Tuesday, March 22, 2016

Magnified

I rummaged in the basement until I found the microscope that was a gift to my sons from their grandmother all those many Christmases ago. No easy task, that, being disguised in a box within a box, oddly. Carefully wrapped in plastic, brand-spanking new, almost.

Anyway.

Carried it up to the kitchen table (where it hasn't sat for at least 20 years) and spent a good part of Sunday evening peering single-eyed down the magnifying column at a grasshopper antennae, silk fibers, and penicillin, among other things. 4x, 10x, 40x. Standard-grade elementary school microscope, but it made me nearly delirious with glee. I mean, when was the last time you looked at a fern spore up close?
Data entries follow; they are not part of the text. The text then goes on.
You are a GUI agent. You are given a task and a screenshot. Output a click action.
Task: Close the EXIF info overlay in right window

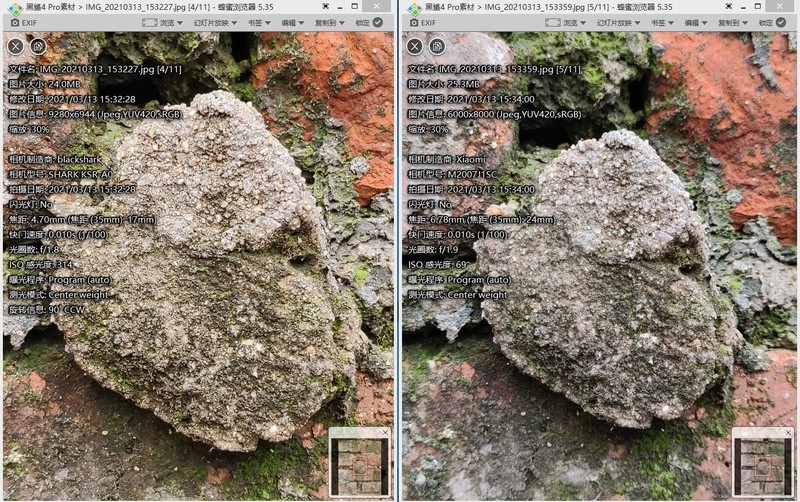coord(415,46)
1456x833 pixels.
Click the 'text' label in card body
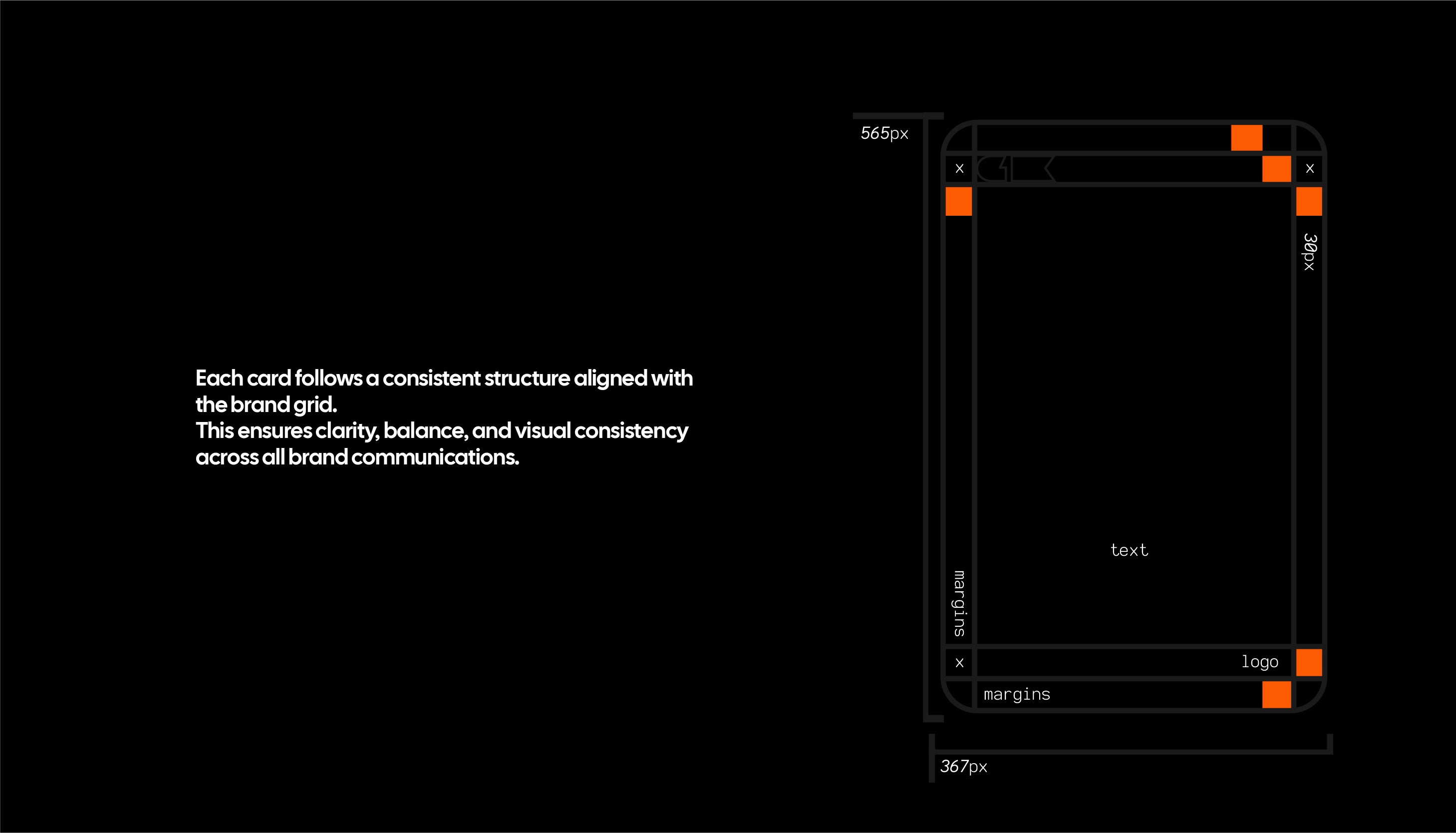1129,550
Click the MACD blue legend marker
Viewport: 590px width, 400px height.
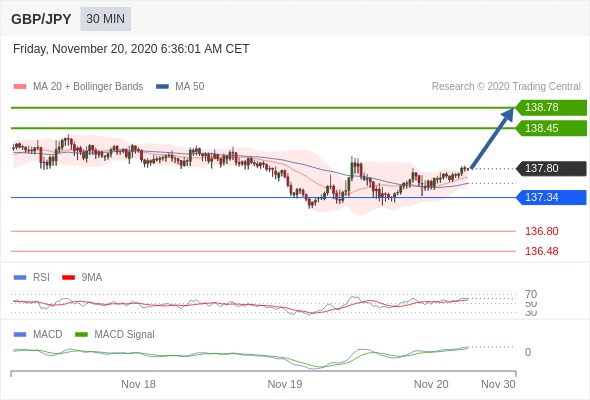click(20, 335)
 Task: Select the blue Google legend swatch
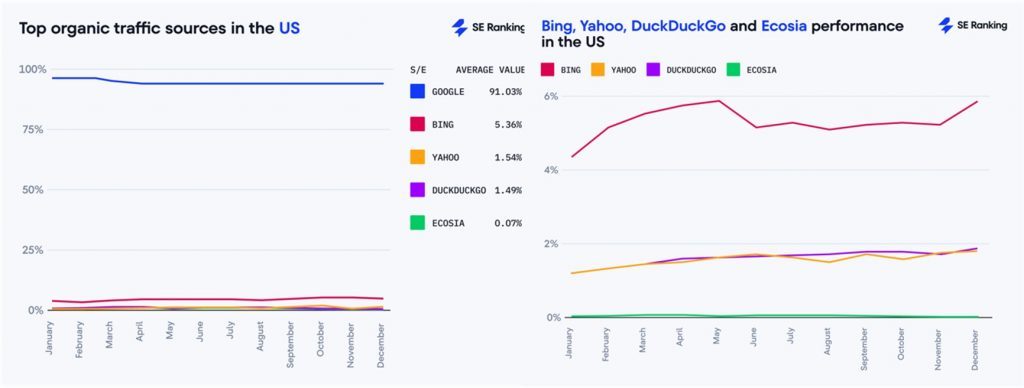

One of my prized possessions is a jeweler's loupe — indispensable when removing splinters, although viewing one's fingers in that magnification is a bit terrifying. (And you thought your hands were clean....) Yet also valuable when scrutinizing a dead bumblebees fur, or a moth's forewing. Or the veiny underside of a geranium leaf.

The desire, I believe, to look deeper, to see further. When the river runs dry, I want to know what has lurked in the depths. When the tree tumbles earthward in a great wind, I want to see the layers of soil beneath.

I disembedded a microscope from my underground storage — plucked out of what could so easily become rubble — so that I could see into the chambers of a fruit fly's heart.

Life is anything but ordinary.

Sunday, March 13, 2016

Treefall

It's been a week of tousling winds, and armloads of pink-fluttered branches are on the ground.




Despite the passing sadness of an uprooted tree, there's a thrill in seeing up-close the upper branches in all their lichened-glory, laid out on the grass, all secrets exposed. (And I'm reminded how much I miss climbing trees.)